Known for helping launch the Cubist movement, Picasso's art can be found in popular museums like the Met, Tate Modern and Museo Reina Sofía. While so many of his portrait and still life works are on display, "Picasso Landscapes: Out of Bounds" will focus on the landscapes he painted and sculpted throughout his career.
The exhibit will feature art from 25 public and private collections across the U.S. and Europe, organized by the American Federation of Arts with guest curator Laurence Madeline and support from the Musée Picasso Paris.
In a release, the Cincinnati Art Museum said Picasso used landscape to push himself into new styles of painting and sculpting.

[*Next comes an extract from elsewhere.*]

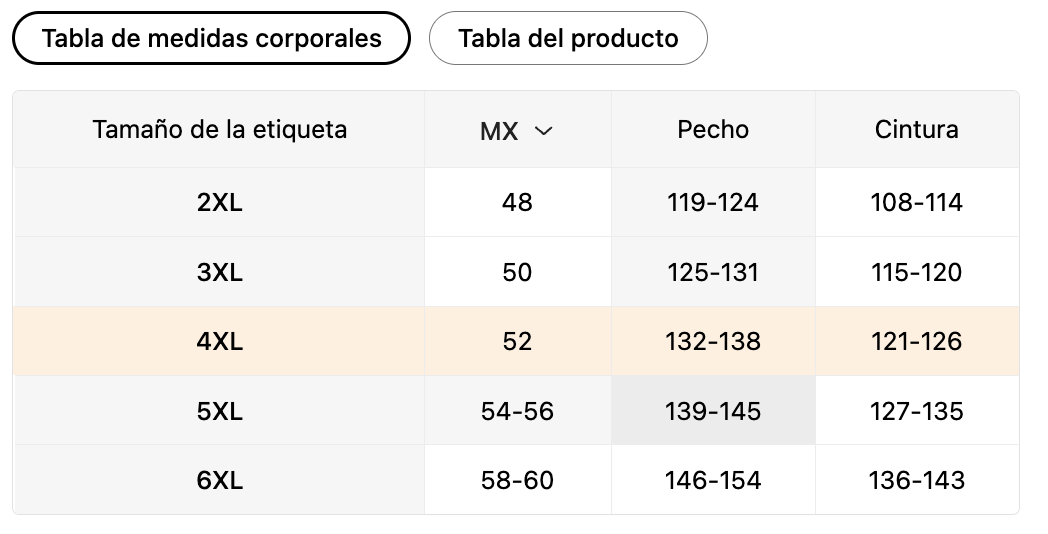Click the Tamaño de la etiqueta header

coord(219,130)
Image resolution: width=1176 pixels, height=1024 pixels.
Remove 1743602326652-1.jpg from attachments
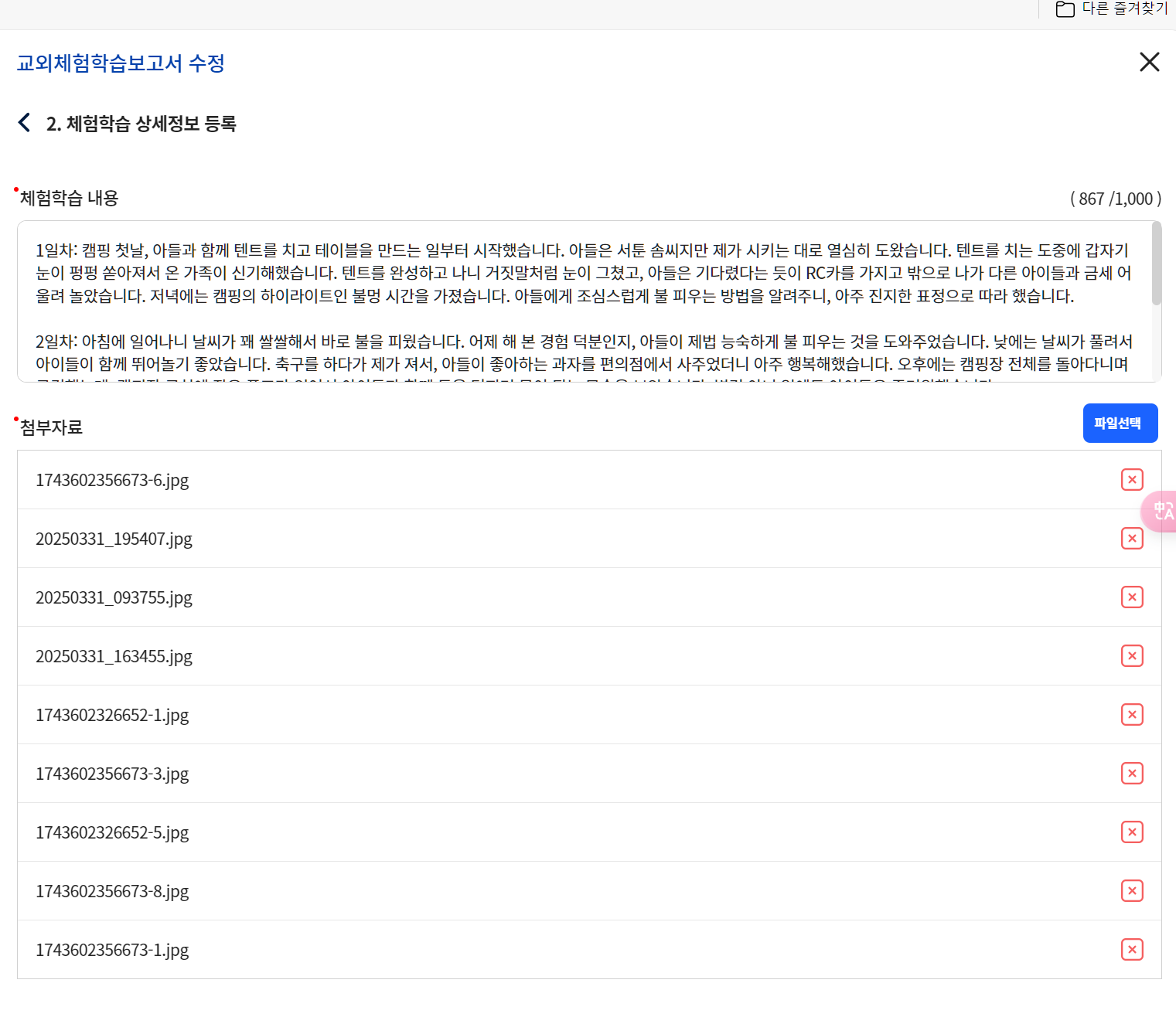1132,714
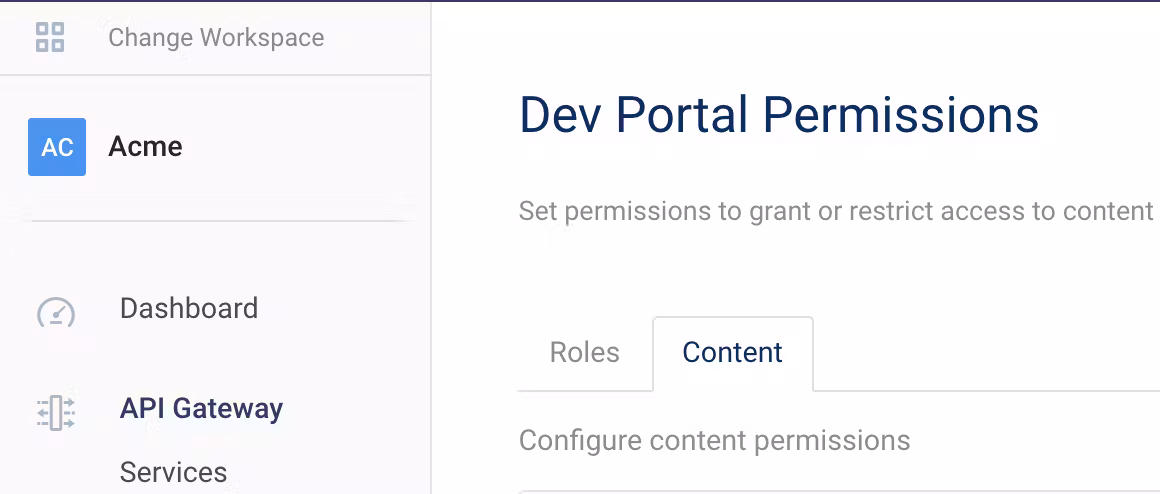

"His mastery of the human form and of still life is unquestioned. With the works assembled for this exhibition, we are finally able to appreciate how significant landscape was for Picasso throughout his life, and in turn how consequential Picasso was for landscape painting—how he was able to transform this venerable genre to meet his needs as an innovator and expressive interpreter, reshaping the world around him through his art," Peter Jonathan Bell, PhD, the museum's curator of European paintings, sculpture and drawings, said in the release.
The exhibit, which features more than 40 paintings, is part of "Picasso Celebration 1973-2023," which links exhibits and events to the 50th anniversary of the Spanish artist's death. The Mint Museum in Charlotte, North Carolina was the first to host the exhibit.
Opening weekend for "Picasso Landscapes: Out of Bounds" is June 23-25. The exhibit will be free for non-members on opening weekend and 5-8 p.m. every Thursday. Otherwise, tickets are $18 with discounts for students, children and seniors. Admission is free for museum members. Members can view the exhibit early 5-8 p.m. Thursday, June 22.